ありがたいことに、アルバムのレコーディングは2年がかりで行われ、複数の医療処置と厳しい理学療法(カリフォルニア大学デイヴィス校の卒業式を終えながら)のおかげで最悪の怪我を乗り越え、テレマカスは2枚目のLPの制作に再び(文字どおり)手を動かし、彼のビジョンを最後まで見届けることができた。
その努力の結果が「Eight Ring Revival」に生きている。診断、治療、回復、そしてそれに伴うすべての段階を、名人芸のようなソロ、美しいコード、ブレイクネックスイッチ、推進力のあるブレイクビーツとウーファーにふさわしいベースラインに乗せて表現した、大胆でダイナミックな音の旅である。
しかし、これらには時間がかかる。そこで、TelemakusとFresh Selectsが野心的な試みの最後の仕上げに取り組んでいる間、世界中の人々に彼らが作り上げたものを味わってもらうことにした。この「Seven of Eight」は、来るべき2枚組LPの最初の7曲を収録したアクション満載のEPだ。
このEPには、テレが2024年を通して聴衆に聴かせ続けてきた3曲のシングル、ダブル・ハミービート・コンボ「Fluttering」、先進的なプログレ・フュージョン・ワークアウト「Future Overture」、爆発的なファンク「The Love Bomb」に加え、4曲の未発表曲が収録されている。「アウェイ・バック」(ここで聴けるのは、より生々しいデモの形で、現在はまだ本編に向けて研ぎ澄まされている)は、シネマティックなシンセのビルドでサスペンスフルに幕を開け、物事を成層圏へと吹き飛ばしていく。そして、主人公の唯一無二の声と特徴的なプレイ・スタイルを誇らしげに思い出させる 「The Return of Tele 」が発表される。
新作の中で最も注目すべきは「FYIB(Only Right)」だろう。医師の指示に反抗し、片手(右手だけ)で録音し、プログラミングしたこのタイトルの頭文字をとった 「F*** You, I’m Back 」は、テレの演奏能力が最も早く復活した作品のひとつであり、怪我にこれ以上引きずられることを拒否している。

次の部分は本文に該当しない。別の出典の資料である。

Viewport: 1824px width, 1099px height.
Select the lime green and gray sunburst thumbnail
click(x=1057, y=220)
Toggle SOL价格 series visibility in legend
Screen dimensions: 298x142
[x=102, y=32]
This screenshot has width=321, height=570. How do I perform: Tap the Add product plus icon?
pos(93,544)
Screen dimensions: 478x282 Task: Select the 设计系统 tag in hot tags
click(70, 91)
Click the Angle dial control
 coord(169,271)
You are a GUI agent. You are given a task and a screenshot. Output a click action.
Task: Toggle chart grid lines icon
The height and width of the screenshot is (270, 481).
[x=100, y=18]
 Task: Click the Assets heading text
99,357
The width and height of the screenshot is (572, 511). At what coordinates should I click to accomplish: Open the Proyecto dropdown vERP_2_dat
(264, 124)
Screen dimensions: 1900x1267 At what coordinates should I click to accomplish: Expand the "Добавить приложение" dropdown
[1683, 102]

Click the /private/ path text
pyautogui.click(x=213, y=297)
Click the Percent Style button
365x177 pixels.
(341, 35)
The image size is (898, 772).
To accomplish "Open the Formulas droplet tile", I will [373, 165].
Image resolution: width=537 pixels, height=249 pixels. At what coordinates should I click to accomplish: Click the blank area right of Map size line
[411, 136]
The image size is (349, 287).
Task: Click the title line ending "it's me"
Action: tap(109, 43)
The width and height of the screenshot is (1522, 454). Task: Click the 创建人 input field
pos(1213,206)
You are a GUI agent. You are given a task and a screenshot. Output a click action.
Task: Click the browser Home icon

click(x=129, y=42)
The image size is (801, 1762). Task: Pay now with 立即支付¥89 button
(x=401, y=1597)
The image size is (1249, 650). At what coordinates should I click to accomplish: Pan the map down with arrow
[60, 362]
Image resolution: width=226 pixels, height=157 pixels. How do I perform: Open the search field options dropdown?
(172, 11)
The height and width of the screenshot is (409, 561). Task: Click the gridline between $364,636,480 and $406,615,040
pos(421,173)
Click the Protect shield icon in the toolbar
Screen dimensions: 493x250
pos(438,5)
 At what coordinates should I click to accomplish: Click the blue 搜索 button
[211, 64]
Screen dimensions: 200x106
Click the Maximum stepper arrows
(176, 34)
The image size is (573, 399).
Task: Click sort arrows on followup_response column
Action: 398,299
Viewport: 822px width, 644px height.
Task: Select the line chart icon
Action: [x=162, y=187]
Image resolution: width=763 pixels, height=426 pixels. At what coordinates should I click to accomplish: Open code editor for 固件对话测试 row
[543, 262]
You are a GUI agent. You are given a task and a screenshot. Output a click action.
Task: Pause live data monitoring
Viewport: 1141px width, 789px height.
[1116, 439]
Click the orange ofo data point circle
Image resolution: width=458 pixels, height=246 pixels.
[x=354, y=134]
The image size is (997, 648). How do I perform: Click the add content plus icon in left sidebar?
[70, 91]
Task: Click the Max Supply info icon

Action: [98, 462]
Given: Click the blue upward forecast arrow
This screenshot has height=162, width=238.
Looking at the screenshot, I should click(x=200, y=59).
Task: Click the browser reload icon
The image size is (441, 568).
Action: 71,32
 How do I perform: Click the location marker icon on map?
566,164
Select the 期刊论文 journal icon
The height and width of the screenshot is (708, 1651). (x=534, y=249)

このレコーディングでは、再起を遂げたミュージシャンが、2年近く休養を余儀なくされていた時期からの束の間の避難を茶目っ気たっぷりに楽しんでいる様子が、ひしひしと伝わってくる。
8RRサーガの最初の7曲目を締めくくるのは、「Sushi Funk 」だ。「Sushi Funk 」は、「Sushi Funk 」の名前の半分と同じくらい生々しく刺激的な、簡潔な結合組織の間奏曲である。この7曲は、本編が完成するまでの間、最大限のリプレイが可能なように綿密に練られ、徹底的に洗練されたもので、「エイト・リング・リバイバル」となる最初のアークにすぎない。